Mais tout s’oublie vite et malgré tout ça, on continue à bâtir là où il ne faut pas.
Il y a un an dans le Var, la faute à la nature?
Autre exemple plus proche de nous, les inondations du Var.
Il y a un an, la région de Draguignan était frappée par de fortes pluies. Bilan 25 morts plus d'un milliard d'euros de dégâts. La responsabilité, à la nature ? Certes mais pas seulement, voir notre article: "Inondations dans le Var : « On n'avait jamais vu ça ? »
Il est admis qu'imperméabilisation des sols, bétonisation, non respect des leçons du passé, conjugués à des événements qui seront de plus en plus violents, ne peuvent qu'engendrer des catastrophes.
Il faut préciser ce qu'on entend par fortes pluies. (voir aussi l'article du site "notre planète info"). Nous reproduisons la carte de météo France de cet événement .

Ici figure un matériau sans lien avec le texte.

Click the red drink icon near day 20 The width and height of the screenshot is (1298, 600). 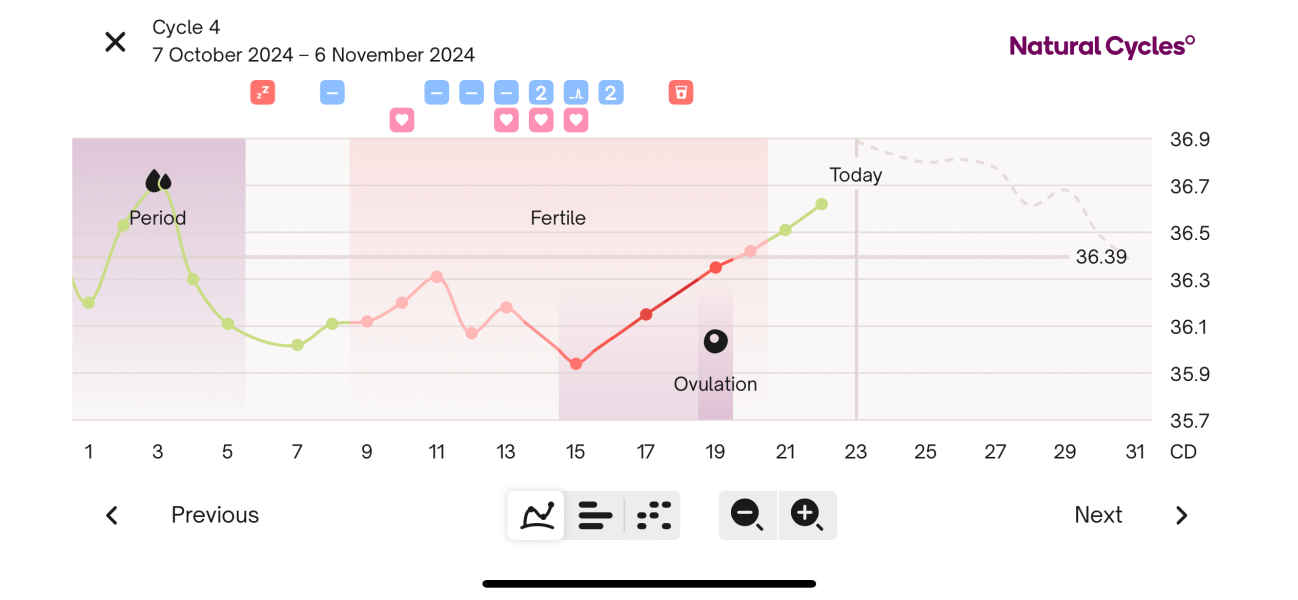(x=681, y=92)
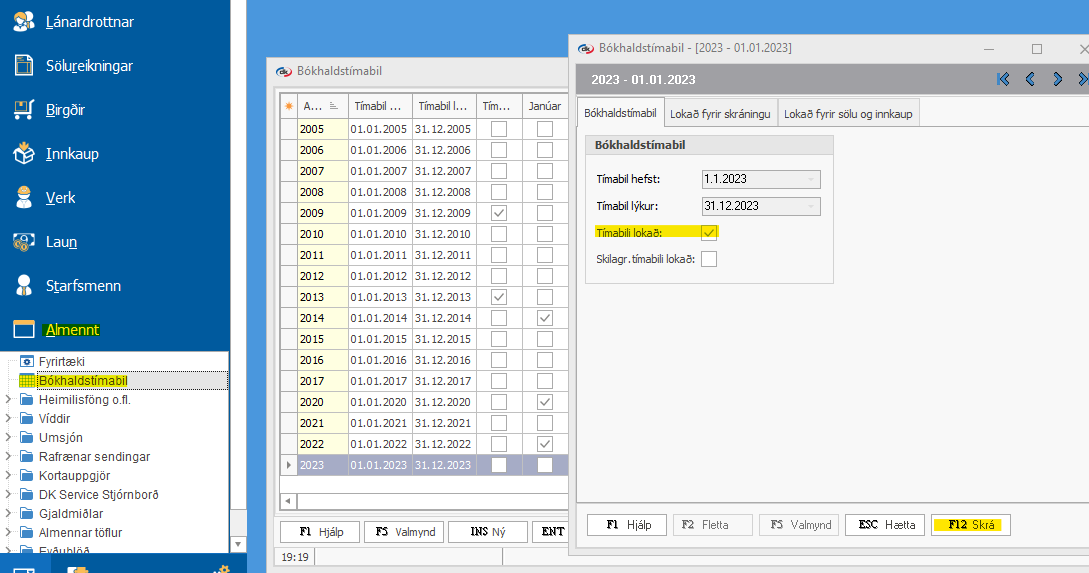Click the ESC Hætta cancel button
Viewport: 1089px width, 573px height.
coord(884,525)
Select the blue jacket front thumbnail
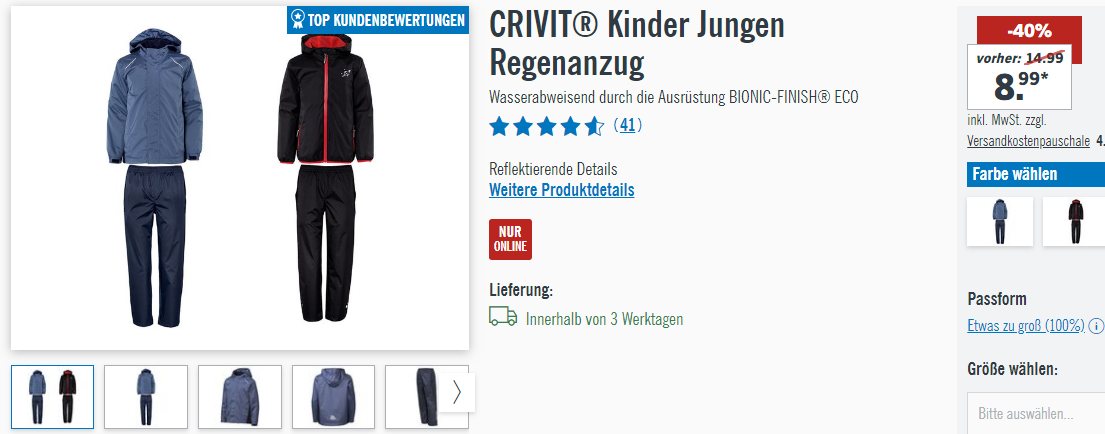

Entre 300 et 400 mm d'eau se sont abattus sur les lieux en 12 heures. Ce qui est beaucoup, mais à comparer avec quelques autres épisodes. En 10 heures il est tombé 950 mm d'eau à Valleraugue (le record relevé), la catastrophe de Nîmes c'est entre 300 et 400 mm (selon les lieux) en huit heures, Lézignan 650 mm...
À chaque fois il est prévu que les nuages chargés d'eau avançent, traversent les régions. ( Draguignan était seulement en alerte orange). Et puis parfois des phénomènes de masses d'air venant de la mer se combinent à d'autres venant de la montagne et bloquent les nuages sur un lieu. Cela s'est produit à Nimes , dans l'Aude... Cela se reproduira dans tout le Sud .
Mais tout s’oublie vite et malgré tout ça, on continue à bâtir là où il ne faut pas.
C’est vous qui payez…
Ce qui ne s’oublie pas c’est le coût pour la collectivité.
On entend parfois la réflexion, « après tout ça les regarde, s’ils ont envie de vivre là c’est leur problème ».
Pas si simple.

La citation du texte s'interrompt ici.